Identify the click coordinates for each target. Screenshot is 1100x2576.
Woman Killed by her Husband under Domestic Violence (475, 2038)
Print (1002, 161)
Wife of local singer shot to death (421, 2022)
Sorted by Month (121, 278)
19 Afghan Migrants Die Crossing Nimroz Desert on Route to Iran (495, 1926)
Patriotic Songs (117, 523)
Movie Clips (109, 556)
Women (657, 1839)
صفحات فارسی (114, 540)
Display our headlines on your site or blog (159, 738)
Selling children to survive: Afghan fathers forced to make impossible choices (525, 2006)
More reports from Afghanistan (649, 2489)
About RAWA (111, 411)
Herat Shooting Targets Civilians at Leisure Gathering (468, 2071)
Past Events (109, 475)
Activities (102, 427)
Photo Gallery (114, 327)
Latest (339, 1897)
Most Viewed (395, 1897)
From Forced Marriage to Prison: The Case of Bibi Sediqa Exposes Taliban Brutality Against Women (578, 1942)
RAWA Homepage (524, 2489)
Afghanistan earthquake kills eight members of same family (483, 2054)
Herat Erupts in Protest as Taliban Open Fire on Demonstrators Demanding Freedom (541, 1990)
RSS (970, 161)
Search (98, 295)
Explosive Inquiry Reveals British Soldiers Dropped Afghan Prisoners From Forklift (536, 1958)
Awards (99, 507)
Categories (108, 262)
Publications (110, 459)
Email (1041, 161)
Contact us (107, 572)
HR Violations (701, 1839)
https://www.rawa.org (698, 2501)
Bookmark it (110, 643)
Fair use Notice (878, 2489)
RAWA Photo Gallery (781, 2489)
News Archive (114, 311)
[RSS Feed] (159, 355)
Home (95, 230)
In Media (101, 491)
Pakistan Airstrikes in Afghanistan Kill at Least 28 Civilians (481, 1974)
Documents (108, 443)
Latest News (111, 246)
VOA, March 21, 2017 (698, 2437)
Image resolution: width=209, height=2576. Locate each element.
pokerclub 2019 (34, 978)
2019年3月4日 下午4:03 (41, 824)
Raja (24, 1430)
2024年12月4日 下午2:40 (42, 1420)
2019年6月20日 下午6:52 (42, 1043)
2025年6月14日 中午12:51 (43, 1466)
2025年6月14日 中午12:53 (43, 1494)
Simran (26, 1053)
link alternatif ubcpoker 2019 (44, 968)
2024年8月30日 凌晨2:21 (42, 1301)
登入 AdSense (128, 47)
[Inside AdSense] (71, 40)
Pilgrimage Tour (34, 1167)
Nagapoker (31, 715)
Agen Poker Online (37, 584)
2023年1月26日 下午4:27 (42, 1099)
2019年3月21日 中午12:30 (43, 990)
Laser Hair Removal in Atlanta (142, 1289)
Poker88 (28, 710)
======
Among the lines of the material above, count those that include "Taliban" and report that number alone.

• RESPONSE BOX:
2